- Your assignment:
Among the entries below, one line contains "Wes (324, 1445)" and another contains "Play D&D (82, 24)". Transcribe those two lines and every line between them, exactly.
┌──
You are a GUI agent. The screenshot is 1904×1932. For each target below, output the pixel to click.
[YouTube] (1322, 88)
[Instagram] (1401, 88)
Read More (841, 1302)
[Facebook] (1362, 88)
└──
┌──
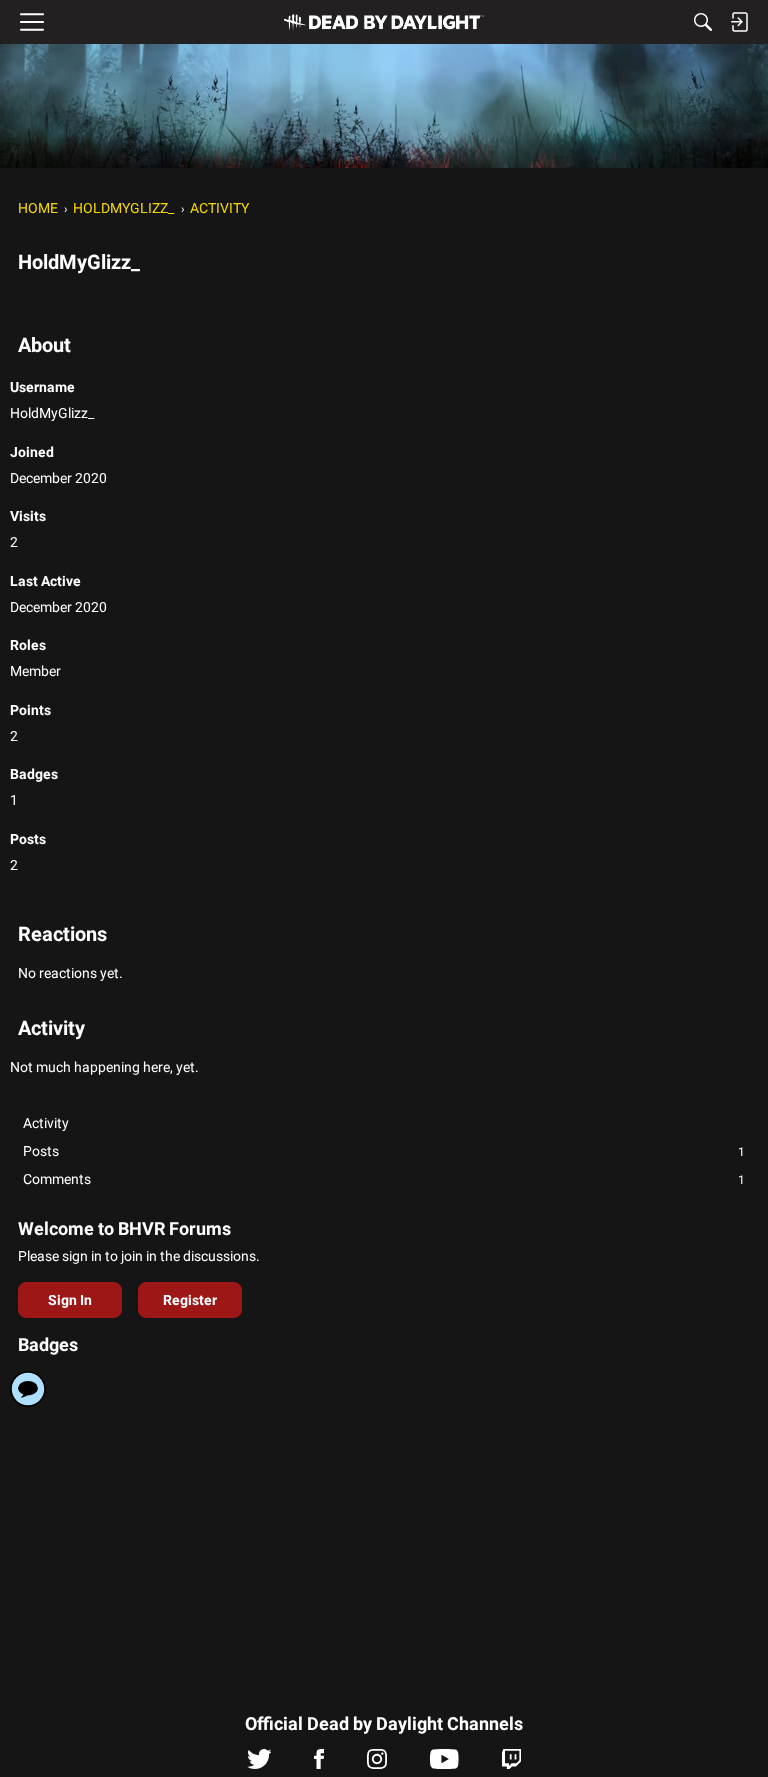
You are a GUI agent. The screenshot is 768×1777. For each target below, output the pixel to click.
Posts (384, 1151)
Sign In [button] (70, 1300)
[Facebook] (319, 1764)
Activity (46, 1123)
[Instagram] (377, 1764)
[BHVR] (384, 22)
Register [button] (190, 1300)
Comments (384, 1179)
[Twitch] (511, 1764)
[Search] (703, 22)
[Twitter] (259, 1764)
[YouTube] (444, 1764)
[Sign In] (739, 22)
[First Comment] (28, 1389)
└──
┌──
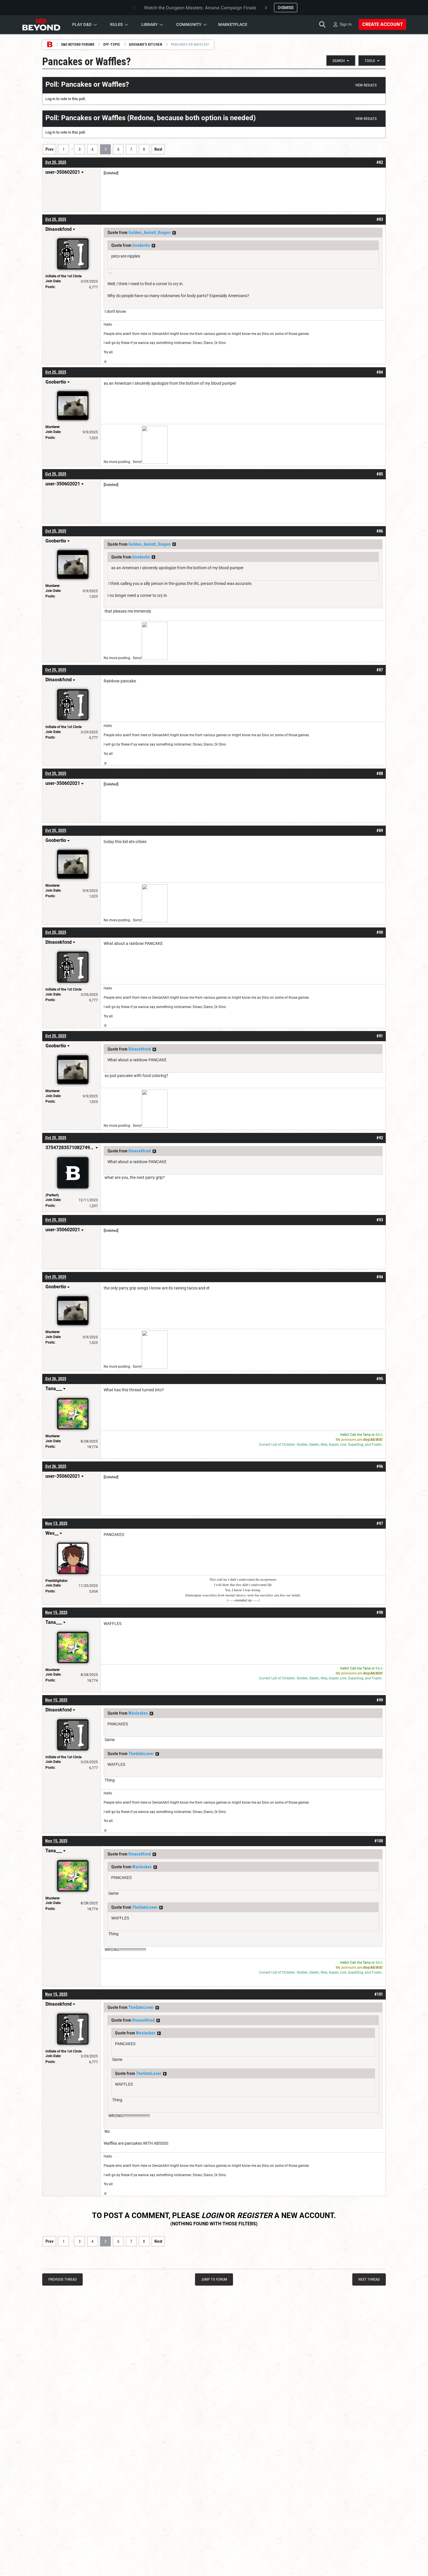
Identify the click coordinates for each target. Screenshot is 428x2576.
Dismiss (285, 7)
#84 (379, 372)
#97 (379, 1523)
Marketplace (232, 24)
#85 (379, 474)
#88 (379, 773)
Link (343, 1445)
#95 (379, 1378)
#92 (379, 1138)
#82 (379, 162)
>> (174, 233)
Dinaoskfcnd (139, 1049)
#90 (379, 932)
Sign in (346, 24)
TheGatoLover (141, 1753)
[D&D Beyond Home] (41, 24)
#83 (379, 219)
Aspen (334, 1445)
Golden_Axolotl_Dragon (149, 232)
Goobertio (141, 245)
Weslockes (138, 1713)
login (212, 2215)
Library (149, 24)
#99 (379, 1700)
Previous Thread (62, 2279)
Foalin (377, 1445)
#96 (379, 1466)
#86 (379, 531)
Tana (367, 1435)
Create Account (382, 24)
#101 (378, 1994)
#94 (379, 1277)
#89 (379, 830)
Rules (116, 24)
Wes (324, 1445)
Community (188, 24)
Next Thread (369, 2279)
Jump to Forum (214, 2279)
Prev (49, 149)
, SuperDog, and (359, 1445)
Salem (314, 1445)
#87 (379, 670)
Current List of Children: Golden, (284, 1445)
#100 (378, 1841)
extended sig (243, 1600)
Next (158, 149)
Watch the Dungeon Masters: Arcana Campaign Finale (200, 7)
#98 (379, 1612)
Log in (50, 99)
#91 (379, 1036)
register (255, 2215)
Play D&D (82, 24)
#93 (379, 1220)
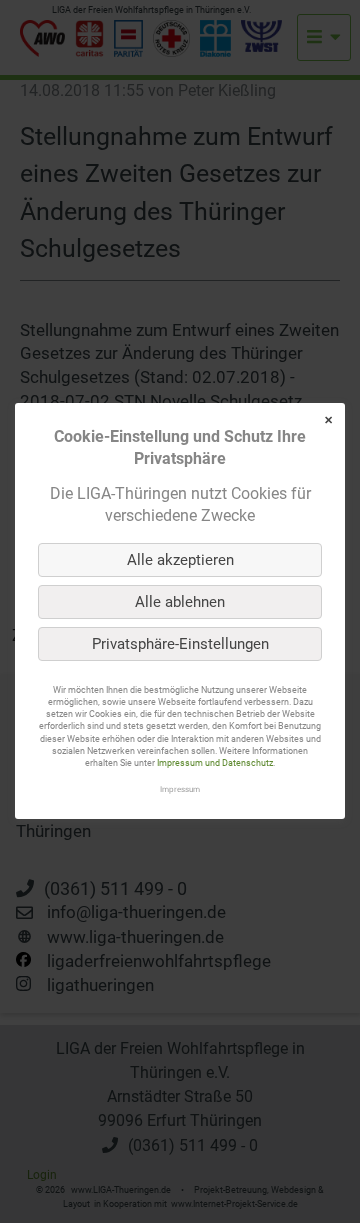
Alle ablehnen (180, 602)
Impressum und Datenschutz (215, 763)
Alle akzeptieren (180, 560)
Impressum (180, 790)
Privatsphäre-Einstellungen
└──
- Output of the exercise:
Wes (324, 1445)
Community (188, 24)
Next Thread (369, 2279)
Jump to Forum (214, 2279)
Prev (49, 149)
, SuperDog, and (359, 1445)
Salem (314, 1445)
#87 (379, 670)
Current List of Children: Golden, (284, 1445)
#100 (378, 1841)
extended sig (243, 1600)
Next (158, 149)
Watch the Dungeon Masters: Arcana Campaign Finale (200, 7)
#98 (379, 1612)
Log in (50, 99)
#91 (379, 1036)
register (255, 2215)
Play D&D (82, 24)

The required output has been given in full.